### GOAL OF THE EXERCISE
Every single record below is to be reproduced exactly.
....
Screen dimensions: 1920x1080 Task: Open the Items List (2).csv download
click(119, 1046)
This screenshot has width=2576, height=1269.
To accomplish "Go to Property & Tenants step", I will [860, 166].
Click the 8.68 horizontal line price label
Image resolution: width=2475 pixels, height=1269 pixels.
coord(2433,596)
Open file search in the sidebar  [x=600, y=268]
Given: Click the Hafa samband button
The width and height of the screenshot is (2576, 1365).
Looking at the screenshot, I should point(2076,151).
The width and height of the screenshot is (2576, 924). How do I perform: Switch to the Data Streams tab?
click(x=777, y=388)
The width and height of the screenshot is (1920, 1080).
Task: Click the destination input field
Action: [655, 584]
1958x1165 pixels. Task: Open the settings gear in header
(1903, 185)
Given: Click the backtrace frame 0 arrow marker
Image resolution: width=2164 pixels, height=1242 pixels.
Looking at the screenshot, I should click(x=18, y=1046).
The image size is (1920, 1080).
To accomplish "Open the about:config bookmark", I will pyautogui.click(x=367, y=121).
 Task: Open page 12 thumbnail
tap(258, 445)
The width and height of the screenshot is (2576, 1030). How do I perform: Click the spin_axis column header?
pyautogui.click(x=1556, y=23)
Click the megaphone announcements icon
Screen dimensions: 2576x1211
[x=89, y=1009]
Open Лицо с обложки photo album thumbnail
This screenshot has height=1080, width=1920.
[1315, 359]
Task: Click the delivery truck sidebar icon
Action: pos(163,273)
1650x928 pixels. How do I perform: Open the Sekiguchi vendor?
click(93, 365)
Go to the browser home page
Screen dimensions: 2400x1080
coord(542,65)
....
### COMPLETED EXERCISE
Screen dimensions: 1920x1080 Task: Open the Items List (2).csv download
click(119, 1046)
This screenshot has width=2576, height=1269.
To accomplish "Go to Property & Tenants step", I will [860, 166].
Click the 8.68 horizontal line price label
Image resolution: width=2475 pixels, height=1269 pixels.
coord(2433,596)
Open file search in the sidebar  [x=600, y=268]
Given: Click the Hafa samband button
The width and height of the screenshot is (2576, 1365).
Looking at the screenshot, I should point(2076,151).
The width and height of the screenshot is (2576, 924). How do I perform: Switch to the Data Streams tab?
click(x=777, y=388)
The width and height of the screenshot is (1920, 1080).
Task: Click the destination input field
Action: [655, 584]
1958x1165 pixels. Task: Open the settings gear in header
(1903, 185)
Given: Click the backtrace frame 0 arrow marker
Image resolution: width=2164 pixels, height=1242 pixels.
Looking at the screenshot, I should click(x=18, y=1046).
The image size is (1920, 1080).
To accomplish "Open the about:config bookmark", I will pyautogui.click(x=367, y=121).
 Task: Open page 12 thumbnail
tap(258, 445)
The width and height of the screenshot is (2576, 1030). How do I perform: Click the spin_axis column header?
pyautogui.click(x=1556, y=23)
Click the megaphone announcements icon
Screen dimensions: 2576x1211
[x=89, y=1009]
Open Лицо с обложки photo album thumbnail
This screenshot has height=1080, width=1920.
[1315, 359]
Task: Click the delivery truck sidebar icon
Action: pos(163,273)
1650x928 pixels. How do I perform: Open the Sekiguchi vendor?
click(93, 365)
Go to the browser home page
Screen dimensions: 2400x1080
coord(542,65)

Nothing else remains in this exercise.